* BRIEF: Recast the material from the line with "Find the location of a" to the line with "coordinates (406, 345)." as a Markdown table with the columns Row and Text. Put each line's number under Row and the line itself under Text, skipping blank lines.

--- start MATERIAL FOR THIS TASK ---

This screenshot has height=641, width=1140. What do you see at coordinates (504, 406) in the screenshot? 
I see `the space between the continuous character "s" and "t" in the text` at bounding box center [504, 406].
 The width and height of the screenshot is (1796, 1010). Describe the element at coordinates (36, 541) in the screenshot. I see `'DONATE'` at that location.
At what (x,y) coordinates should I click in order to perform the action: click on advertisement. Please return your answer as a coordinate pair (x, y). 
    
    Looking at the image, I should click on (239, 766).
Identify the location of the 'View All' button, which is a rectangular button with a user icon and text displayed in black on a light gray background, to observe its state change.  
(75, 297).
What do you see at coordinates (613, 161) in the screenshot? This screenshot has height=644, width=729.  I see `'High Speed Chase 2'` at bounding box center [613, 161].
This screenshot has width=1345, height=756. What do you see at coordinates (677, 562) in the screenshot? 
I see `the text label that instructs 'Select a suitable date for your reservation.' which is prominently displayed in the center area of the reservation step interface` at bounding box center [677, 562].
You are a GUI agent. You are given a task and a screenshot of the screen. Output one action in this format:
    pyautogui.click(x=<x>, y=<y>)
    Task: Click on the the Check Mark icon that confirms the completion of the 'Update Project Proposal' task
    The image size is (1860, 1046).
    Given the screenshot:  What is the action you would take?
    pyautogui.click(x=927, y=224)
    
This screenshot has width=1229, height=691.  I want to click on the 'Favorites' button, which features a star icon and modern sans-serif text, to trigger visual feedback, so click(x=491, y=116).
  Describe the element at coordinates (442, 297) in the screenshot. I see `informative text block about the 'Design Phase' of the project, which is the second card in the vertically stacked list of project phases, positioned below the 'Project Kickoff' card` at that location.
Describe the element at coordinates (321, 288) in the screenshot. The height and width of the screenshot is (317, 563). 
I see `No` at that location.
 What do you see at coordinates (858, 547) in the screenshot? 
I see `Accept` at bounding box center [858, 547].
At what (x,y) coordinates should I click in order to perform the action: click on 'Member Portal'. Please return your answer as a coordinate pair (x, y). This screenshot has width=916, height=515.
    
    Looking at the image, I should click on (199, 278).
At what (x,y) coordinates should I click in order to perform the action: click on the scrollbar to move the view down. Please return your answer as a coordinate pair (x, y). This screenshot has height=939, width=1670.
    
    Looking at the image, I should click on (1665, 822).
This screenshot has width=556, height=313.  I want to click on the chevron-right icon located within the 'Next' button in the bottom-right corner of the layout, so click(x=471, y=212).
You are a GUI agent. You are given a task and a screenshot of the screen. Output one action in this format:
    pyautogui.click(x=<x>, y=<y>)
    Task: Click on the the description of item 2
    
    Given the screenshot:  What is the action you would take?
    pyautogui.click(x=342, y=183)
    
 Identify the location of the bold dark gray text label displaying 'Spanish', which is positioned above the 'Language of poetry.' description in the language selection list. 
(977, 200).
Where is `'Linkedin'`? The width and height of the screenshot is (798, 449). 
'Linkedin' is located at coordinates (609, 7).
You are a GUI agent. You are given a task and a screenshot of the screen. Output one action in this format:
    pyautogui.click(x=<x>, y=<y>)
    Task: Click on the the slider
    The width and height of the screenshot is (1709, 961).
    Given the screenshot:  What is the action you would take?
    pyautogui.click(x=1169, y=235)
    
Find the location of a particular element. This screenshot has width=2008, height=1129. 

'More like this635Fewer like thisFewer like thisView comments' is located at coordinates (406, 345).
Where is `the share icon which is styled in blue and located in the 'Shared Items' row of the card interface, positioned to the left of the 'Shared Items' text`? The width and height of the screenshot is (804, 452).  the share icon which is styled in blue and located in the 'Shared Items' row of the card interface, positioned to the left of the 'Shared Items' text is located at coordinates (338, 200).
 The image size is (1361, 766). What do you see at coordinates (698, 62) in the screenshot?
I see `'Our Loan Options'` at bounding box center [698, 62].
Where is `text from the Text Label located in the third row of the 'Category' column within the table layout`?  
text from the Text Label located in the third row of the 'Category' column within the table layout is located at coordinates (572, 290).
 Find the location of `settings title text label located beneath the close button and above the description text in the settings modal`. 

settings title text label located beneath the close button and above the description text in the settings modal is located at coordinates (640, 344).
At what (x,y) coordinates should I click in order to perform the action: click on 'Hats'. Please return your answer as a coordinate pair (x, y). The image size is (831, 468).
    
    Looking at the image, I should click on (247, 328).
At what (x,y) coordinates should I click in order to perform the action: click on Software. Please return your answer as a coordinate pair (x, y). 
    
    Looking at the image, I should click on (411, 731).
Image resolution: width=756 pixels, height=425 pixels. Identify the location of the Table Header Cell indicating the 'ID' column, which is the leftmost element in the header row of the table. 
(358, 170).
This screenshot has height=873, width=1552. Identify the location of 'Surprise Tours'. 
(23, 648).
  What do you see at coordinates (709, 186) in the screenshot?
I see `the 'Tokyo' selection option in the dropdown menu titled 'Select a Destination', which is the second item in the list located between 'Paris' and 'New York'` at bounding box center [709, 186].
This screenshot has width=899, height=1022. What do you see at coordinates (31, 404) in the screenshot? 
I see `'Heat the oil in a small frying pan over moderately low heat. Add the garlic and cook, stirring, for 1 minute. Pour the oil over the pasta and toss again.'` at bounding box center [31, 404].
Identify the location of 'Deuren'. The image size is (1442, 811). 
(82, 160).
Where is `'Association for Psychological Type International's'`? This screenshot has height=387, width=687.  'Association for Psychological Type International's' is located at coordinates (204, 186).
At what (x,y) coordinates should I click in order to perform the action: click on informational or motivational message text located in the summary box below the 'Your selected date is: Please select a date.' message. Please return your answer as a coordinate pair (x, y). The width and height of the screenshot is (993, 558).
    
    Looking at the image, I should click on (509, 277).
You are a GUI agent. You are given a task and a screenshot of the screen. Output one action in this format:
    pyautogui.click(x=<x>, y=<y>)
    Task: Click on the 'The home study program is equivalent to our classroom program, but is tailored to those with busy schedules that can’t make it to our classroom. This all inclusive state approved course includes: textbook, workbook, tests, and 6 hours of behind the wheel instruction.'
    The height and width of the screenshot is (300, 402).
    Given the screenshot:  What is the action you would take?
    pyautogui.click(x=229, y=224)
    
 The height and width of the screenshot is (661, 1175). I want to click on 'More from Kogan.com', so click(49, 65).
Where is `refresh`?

--- end MATERIAL FOR THIS TASK ---

* RESULT:
| Row | Text |
|---|---|
| 1 | Find the location of a particular element. This screenshot has width=2008, height=1129.  |
| 2 | 'More like this635Fewer like thisFewer like thisView comments' is located at coordinates (406, 345). |